La pequeña sirenita

Mis hermanas me revelaron que era la única manera de volver a mi mar, aquel que había dejado por él. Al observarlas me di cuenta de que ya no recordaba el gusto de la sal en mi piel, el pelo salvaje y mojado, las escamas multicolores. Dije no. Ellas se miraron entre sí. Casi no recordaba mi lenguaje, mis amigos los delfines y los peces, los pulpos y las rayas. Había cambiado mi mundo por un hombre. Y ese hombre me había cambiado por otra. La supuesta salvadora del naufragio. No, dije otra vez. Sin embargo, al contemplar el barco nupcial, los músicos, los invitados, las flores, dudé. Cuando el sol fuera vencido por la noche me volvería espuma, así había sido el trato con la Bruja del Mar. Le había entregado mi voz a cambio de las piernas. Cada paso una puntada histérica, un dolor ardiente. En sólo tres días, el príncipe debía atreverse a mí en un beso de amor verdadero. Pero perdí. Muda no podía explicarle que la extraña en la orilla no era quien había arriesgado su misterio por salvarlo. Él se había equivocado. Ningún ser de ese barco sabría quién fui, nadie preguntaría por mí. Lo peor era pensar si el príncipe me extrañaría, si era más fuerte la pasión por esa mujer que el amor silencioso por mí. Cuando el sol fuera vencido por la noche me volvería espuma y un débil recuerdo en el hombre que amé y por quien dejé todo.
         Volví a mirar a mis hermanas, ya no estaban allí, pero en mis pies, la daga.  El mango era de jade, ricamente tallado. Por primera vez pensé bien de la Bruja. Indudablemente aquella anciana espantosa tenía buen gusto.

Deambulé huérfana por la cubierta, tratando de evitar a mi príncipe. Cada tanto descansaba, aferrada a la baranda y evocaba las aguas, despidiéndome, arrepintiéndome, recordando el injusto desenlace que en pocas horas me esperaba. De la historia de princesa al terror indescriptible. Me interrumpió la orquesta, música simple, infame. En mis dominios sí hay música brillante.

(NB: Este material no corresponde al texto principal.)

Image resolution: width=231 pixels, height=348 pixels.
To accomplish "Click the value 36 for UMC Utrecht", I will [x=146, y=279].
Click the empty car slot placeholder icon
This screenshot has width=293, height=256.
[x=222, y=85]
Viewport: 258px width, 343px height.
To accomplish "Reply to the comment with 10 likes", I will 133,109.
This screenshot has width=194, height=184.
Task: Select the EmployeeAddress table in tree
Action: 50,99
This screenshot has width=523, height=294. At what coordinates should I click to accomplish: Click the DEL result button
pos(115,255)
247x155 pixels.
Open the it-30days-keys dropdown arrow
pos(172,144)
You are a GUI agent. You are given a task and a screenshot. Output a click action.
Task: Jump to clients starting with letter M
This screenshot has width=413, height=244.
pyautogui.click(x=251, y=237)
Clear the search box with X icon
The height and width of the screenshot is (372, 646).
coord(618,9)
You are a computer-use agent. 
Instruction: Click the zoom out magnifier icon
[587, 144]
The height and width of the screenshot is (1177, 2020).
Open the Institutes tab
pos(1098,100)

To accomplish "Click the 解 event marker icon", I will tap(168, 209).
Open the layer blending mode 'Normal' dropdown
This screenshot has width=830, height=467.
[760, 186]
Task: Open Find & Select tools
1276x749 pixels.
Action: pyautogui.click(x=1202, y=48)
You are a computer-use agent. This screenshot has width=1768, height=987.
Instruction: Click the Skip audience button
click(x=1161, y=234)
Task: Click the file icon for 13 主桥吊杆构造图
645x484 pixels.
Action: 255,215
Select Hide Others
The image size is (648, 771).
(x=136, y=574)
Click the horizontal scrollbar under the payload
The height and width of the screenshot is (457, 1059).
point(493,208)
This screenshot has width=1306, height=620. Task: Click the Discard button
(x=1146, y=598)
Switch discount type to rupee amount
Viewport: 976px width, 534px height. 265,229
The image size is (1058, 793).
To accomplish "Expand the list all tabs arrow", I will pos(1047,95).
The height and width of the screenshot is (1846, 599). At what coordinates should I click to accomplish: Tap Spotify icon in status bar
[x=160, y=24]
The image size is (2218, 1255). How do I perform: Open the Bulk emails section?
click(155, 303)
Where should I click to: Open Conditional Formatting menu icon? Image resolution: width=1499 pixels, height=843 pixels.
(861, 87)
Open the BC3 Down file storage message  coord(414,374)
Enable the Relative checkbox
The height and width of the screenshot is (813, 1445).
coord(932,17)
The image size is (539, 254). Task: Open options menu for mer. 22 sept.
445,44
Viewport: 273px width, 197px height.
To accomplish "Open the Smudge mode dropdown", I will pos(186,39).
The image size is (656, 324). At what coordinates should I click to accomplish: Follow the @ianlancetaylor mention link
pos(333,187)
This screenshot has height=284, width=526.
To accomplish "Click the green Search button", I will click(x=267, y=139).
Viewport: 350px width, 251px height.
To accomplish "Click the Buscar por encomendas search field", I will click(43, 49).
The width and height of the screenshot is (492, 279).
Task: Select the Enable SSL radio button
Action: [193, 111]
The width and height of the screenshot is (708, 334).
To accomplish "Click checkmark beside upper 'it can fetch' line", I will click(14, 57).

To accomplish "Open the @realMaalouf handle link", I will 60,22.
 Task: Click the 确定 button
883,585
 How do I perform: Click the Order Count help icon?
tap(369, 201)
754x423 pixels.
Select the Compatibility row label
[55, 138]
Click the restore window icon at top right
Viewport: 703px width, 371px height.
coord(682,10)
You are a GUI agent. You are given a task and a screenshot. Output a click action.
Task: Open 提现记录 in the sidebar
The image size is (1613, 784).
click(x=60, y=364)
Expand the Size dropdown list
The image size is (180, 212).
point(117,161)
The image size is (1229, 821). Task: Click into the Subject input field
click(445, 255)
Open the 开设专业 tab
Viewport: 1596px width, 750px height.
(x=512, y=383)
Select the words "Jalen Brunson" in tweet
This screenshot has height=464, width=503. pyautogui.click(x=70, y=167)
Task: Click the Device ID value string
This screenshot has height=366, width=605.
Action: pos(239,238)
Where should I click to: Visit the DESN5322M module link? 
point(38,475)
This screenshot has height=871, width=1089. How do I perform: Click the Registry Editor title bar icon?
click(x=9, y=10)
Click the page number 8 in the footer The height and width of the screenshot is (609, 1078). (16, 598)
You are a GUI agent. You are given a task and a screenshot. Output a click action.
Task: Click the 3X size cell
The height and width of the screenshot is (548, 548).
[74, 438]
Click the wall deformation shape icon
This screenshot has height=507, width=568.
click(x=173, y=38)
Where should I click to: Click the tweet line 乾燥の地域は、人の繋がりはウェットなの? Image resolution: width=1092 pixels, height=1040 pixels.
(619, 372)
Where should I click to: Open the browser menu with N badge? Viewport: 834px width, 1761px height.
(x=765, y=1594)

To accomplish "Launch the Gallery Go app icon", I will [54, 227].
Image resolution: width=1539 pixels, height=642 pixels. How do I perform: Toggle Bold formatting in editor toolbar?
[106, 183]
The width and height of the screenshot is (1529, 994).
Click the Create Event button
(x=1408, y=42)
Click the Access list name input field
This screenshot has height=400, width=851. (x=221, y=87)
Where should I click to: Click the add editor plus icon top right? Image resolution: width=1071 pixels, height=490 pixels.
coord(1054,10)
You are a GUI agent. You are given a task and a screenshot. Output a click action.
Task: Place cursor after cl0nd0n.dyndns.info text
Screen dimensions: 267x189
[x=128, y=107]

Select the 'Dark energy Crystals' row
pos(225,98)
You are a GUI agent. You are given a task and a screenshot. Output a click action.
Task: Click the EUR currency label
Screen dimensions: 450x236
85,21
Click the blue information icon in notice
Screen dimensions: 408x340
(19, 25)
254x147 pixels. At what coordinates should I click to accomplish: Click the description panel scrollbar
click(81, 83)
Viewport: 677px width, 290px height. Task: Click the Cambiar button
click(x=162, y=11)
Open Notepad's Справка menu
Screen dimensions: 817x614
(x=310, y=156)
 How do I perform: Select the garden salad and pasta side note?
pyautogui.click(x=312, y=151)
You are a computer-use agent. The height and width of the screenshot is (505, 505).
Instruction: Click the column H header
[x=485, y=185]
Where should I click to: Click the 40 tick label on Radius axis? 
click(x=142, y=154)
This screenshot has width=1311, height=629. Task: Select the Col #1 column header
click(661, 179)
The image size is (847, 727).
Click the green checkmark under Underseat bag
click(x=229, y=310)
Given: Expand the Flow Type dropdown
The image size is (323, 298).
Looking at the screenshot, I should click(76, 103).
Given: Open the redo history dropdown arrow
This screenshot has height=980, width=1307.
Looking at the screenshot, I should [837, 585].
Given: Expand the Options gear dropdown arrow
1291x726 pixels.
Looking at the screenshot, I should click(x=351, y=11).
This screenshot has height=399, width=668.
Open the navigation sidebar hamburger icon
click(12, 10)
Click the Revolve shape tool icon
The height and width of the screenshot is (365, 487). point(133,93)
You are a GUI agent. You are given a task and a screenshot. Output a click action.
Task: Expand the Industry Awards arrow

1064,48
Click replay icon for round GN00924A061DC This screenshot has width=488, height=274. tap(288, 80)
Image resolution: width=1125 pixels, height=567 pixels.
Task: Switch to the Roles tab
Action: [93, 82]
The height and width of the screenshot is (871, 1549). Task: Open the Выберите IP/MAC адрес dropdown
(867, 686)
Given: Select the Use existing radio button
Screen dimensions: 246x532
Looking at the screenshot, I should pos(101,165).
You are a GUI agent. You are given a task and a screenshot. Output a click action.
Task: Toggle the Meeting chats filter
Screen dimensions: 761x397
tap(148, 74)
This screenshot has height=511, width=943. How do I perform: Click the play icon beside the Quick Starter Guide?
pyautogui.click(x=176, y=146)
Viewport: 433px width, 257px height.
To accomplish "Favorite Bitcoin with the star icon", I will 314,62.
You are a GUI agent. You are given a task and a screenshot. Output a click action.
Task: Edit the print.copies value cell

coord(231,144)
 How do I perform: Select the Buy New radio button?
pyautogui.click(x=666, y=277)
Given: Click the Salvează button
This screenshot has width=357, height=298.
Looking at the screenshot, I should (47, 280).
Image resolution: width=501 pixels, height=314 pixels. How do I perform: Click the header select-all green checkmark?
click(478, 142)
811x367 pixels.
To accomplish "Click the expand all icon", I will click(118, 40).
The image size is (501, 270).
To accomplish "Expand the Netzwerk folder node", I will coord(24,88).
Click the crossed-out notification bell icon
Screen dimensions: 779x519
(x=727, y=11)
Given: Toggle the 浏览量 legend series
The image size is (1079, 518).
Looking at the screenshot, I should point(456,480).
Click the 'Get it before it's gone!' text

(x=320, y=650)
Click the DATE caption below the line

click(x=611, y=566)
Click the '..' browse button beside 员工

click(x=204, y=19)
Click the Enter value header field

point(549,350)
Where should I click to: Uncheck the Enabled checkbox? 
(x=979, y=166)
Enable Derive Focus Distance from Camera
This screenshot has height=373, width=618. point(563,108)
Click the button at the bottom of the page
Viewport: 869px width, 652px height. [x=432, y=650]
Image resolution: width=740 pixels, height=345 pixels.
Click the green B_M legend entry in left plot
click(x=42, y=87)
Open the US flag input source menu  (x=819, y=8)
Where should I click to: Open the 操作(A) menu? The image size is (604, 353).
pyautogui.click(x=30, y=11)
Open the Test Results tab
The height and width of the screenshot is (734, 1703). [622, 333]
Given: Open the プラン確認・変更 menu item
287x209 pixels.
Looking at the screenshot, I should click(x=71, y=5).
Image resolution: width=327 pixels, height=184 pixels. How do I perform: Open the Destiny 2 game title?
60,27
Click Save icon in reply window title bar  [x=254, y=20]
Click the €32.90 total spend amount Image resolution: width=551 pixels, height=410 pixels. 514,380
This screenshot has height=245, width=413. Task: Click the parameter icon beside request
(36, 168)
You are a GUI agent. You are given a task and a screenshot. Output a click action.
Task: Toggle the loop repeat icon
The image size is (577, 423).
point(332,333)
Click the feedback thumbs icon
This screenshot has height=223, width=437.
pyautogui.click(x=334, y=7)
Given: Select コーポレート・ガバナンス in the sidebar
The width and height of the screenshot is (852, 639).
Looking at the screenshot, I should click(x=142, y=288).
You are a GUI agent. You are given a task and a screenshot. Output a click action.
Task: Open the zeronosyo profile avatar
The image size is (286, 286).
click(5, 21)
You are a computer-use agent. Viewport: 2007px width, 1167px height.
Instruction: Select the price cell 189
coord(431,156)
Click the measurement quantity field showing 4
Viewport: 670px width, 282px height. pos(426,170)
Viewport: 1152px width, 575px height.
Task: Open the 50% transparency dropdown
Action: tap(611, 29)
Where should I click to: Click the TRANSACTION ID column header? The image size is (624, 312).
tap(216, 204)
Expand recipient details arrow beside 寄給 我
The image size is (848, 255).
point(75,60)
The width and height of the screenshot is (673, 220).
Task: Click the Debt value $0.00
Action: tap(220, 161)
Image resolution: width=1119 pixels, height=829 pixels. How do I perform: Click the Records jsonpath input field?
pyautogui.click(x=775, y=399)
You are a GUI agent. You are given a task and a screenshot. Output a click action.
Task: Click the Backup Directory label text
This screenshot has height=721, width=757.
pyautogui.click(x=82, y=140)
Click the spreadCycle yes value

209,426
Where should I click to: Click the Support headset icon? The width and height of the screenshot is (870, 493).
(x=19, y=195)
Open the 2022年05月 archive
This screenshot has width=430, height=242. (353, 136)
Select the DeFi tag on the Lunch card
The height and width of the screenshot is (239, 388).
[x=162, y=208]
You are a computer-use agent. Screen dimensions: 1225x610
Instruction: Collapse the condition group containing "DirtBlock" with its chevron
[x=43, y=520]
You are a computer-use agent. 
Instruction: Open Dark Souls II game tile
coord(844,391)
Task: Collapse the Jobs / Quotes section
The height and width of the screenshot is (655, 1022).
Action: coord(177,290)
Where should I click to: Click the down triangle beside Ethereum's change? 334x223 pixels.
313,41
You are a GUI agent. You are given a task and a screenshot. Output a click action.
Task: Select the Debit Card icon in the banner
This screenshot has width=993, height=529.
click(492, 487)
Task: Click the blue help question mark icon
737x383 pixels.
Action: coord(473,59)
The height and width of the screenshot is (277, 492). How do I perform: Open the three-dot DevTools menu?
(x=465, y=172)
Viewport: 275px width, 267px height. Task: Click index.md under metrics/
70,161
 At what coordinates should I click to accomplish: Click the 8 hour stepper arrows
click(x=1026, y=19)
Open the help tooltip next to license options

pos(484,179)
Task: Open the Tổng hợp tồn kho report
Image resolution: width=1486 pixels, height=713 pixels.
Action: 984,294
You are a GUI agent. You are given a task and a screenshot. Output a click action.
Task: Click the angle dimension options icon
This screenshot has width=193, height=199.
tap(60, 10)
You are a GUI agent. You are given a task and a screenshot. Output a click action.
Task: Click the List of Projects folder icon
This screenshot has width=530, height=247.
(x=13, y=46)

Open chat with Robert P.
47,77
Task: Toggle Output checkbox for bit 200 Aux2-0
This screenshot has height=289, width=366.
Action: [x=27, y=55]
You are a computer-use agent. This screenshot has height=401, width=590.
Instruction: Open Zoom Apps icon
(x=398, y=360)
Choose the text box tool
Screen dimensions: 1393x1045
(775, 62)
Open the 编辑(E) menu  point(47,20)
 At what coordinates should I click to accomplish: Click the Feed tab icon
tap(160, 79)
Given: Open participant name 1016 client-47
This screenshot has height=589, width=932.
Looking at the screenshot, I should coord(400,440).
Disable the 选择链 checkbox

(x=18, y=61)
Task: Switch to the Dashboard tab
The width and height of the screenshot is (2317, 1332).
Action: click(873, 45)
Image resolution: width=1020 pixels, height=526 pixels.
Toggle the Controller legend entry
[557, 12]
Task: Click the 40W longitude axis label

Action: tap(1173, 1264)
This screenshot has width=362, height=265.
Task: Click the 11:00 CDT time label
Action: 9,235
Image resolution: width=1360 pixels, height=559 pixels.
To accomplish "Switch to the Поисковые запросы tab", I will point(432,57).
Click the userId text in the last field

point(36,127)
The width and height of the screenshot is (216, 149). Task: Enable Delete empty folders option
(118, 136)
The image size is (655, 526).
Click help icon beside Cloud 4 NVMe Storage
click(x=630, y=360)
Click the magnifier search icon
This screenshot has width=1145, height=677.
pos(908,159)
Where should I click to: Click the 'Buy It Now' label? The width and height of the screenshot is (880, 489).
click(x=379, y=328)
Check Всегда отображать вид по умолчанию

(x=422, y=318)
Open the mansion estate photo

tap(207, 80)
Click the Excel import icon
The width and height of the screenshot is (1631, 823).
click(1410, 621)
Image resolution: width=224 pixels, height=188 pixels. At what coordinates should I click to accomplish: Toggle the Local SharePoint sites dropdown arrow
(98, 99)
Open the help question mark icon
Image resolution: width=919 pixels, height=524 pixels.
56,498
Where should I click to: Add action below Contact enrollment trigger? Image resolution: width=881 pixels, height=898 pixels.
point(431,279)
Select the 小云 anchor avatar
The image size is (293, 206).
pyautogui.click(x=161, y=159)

 Él estaba resplandeciente. A ella prefería no pensarla, porque al hacerlo fantaseaba con arrancarle uno a uno sus cabellos o un tiburón gigantesco que se la comiese parte por parte o una ola capaz de confinarla a la oscuridad de mi océano. Él, risueño, emocionado, desconociendo no sólo lo que habría de ocurrirme sino también todo lo que había emprendido para llegar a él. No sólo me sentía devastada también me sentía una idiota. La brisa golpeaba mi cara y en cada golpe los recuerdos de mi vida pasada. La profundidad y sus enigmas revelados a mis exploraciones, Neptuno mi padre, mis hermanas, el reino donde había crecido que nunca más vería, ni siquiera volvería a ver el pálido universo humano. Chusma tan distinta, tan inferiores a los míos. 
   El sol empezaba a caer al compás del Ave María. Los invitados hablaban entre sí, formando un murmullo alegre y expectante. Él. Él en esa mueca de felicidad y cada uno de los males que tuve que pasar por él. Por él. Para él. Apreté los dientes. La novia apareció en su vestido de cuento, enlazada a su padre. Cada paso blanco una imagen distinta para mí, la espuma, la sal, la sangre, mi canto, el silencio al que me había condenado. Cuando la novia por fin llegó a sus manos, cuando el sacerdote comenzó a hablar, cuando el sol moría en el horizonte, corrí hacia mi príncipe. Fui rápida y fatal. Después de él, siguió ella, a pesar de que ella no era parte del trato, siguió ella. Y antes de que pudieran apresarme, salté a mi mar y retorné a mi cuerpo originario.